Source material:
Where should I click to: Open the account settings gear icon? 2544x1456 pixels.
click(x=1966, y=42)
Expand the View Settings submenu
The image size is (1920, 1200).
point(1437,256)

What needs to be done:
Give the entries again, every one of them exactly.

Problem solution:
Where should I click to: Open the account settings gear icon? 2544x1456 pixels.
click(x=1966, y=42)
Expand the View Settings submenu
The image size is (1920, 1200).
point(1437,256)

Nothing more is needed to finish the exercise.